Required work
Copy the rows between the lines containing "You are a computer-use" and "(x=1165, y=480)", inclusive, and leave the pictures out of your copy.
---------- Provided entries ----------
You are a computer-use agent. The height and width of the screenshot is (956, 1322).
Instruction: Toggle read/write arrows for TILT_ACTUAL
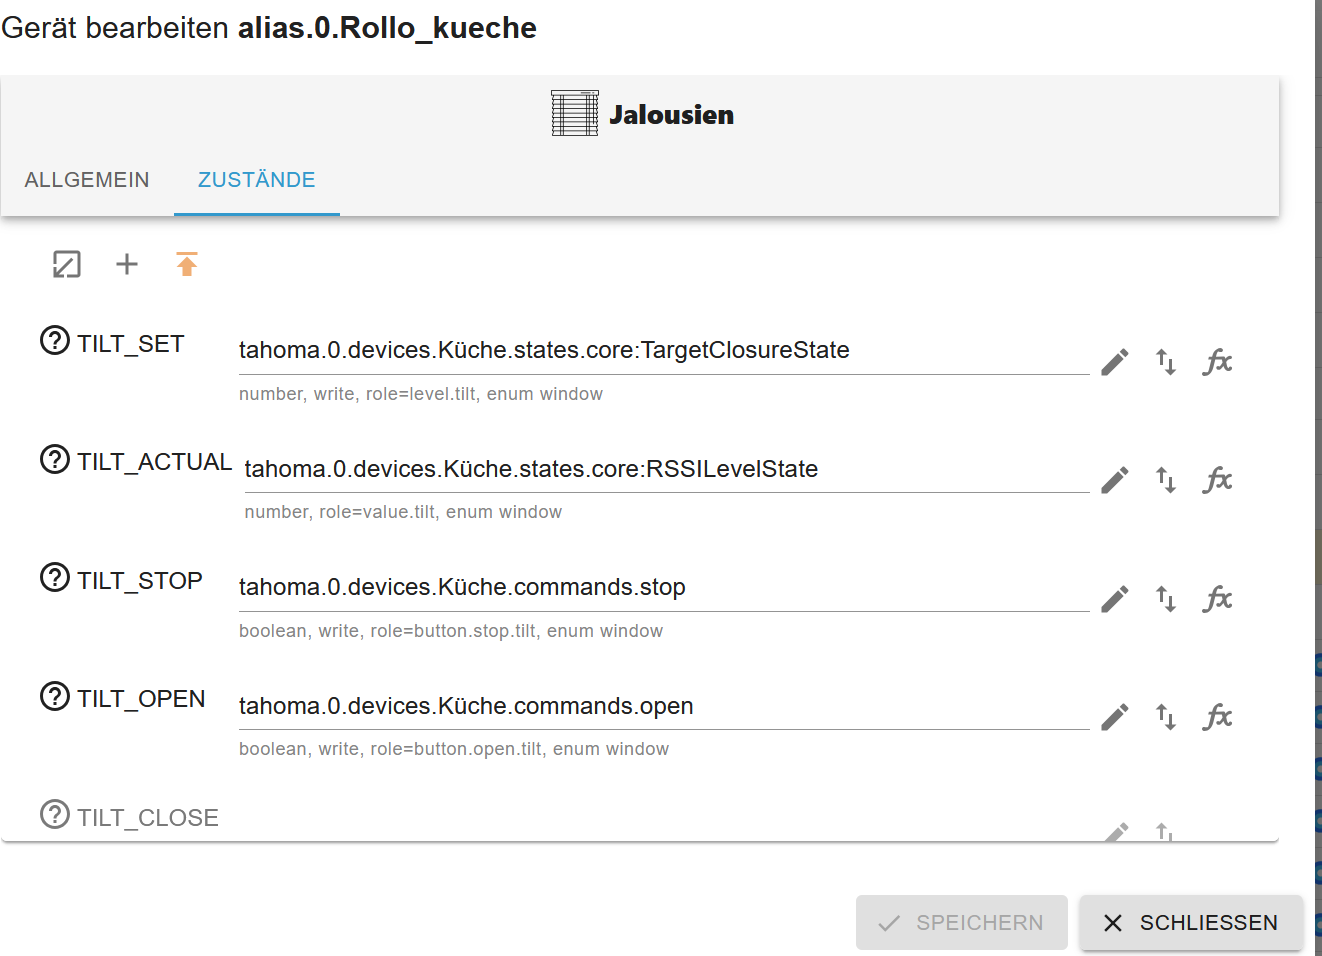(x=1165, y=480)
----------
---------- Provided entries ----------
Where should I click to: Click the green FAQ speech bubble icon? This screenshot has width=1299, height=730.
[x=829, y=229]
----------
Solved problem
You are a computer-use agent. The height and width of the screenshot is (956, 1322).
Instruction: Toggle read/write arrows for TILT_ACTUAL
(x=1165, y=480)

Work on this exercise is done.